Po śniadaniu zabrano się do sprzątania w stajni.
***
Erik biegł ile sił miał w nogach. Co chwila czuł silne impulsy. Był przekonany, że pochodzą od Liz. Myślał, że ją znajdzie. Ale dopiero gdy znalazł się na plaży pełnej ludzi, zdał sobie sprawę, że nigdy nie znajdzie jej w tym wymiarze.
Trzeci wymiar, Erik, otrząśnij się! Poproś o pomoc... Lenore. Ona mnie zaczarowała, ty mnie uratujesz, ale z jej pomocą. Szybko!
Na początku wydawało mu się, że to sama Lizabette mówi do niego, ale potem uświadomił sobie, że to on sam myśli w ten sposób. Że to jego myśli, a nie słowa Liz. Lecz teraz znów jest pewien, że to Liz... przesyła mu informacje za pomocą telepatii? Przecież to nielogiczne. W trzecim wymiarze istoty z mocą paranormalną nie są w stanie jej używać. Tak go nauczono. Więc o co chodzi?

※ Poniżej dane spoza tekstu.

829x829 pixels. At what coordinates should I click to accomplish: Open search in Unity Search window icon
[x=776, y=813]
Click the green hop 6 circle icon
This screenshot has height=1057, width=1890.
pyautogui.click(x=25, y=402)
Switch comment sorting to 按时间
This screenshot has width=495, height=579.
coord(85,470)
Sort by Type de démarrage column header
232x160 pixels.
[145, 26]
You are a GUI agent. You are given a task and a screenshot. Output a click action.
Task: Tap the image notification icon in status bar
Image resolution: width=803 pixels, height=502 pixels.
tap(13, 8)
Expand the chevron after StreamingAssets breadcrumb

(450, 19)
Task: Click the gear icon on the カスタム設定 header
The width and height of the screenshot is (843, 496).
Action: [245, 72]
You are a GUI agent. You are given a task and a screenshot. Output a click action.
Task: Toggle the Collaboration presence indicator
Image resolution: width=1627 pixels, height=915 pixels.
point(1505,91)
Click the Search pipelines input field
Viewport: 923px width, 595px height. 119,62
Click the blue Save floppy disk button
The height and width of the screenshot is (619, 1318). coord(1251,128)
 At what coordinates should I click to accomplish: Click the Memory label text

Nie zastanawiał się nad tym długo, popędził do Lenore. Wpadł jak burza do domu, aż panie się wystraszyły.
- Erik!
- Nie mam czasu na wyjaśnienia. Przepraszam was, panie, naprawdę to ważne! - nie wiedział jak się wytłumaczyć. Wiedział natomiast, że takim zachowaniem tylko pogarsza sprawę. Dotarł do Lenore. - Błagam, pomóż mi odnaleźć Liz, to ty ją tam wpędziłaś, jest w trzecim wymiarze! Pomóż.
- Okeej, a będzie coś w zamian? - Lenore zawsze była wyrachowana, ale w takiej sytuacji to było naprawdę wkurzające.
- Nie wiem! Zależy... Proszę, chodź za mną!
Pobiegli na miejsce, gdzie prawdopodobnie zniknęła Liz. Lenore dokonała ważnego odkrycia, bez którego znalezienie dziewczyny byłoby niemożliwe.
- Ale... My tu jej nigdy nie znajdziemy. Musimy wrócić do punktu wyjścia. Tu, ale w drugim wymiarze zniknęła Liz. Musimy oznaczyć to miejsce. Teraz ruszamy na łąkę, potem w tym samym miejscu odłączymy się od ciał fizycznych, ruszymy ciałem magicznym. To już będzie drugi wymiar, a tam dotrzemy z buta na miejsce zdarzenia. - Mówiła w pełnym skupieniu, ale jednego Erik nie rozumiał. Dlaczego Lenore nagle zaczęła zachowywać się tak, jakby lubiła Liz i nie zrobiła jej nic?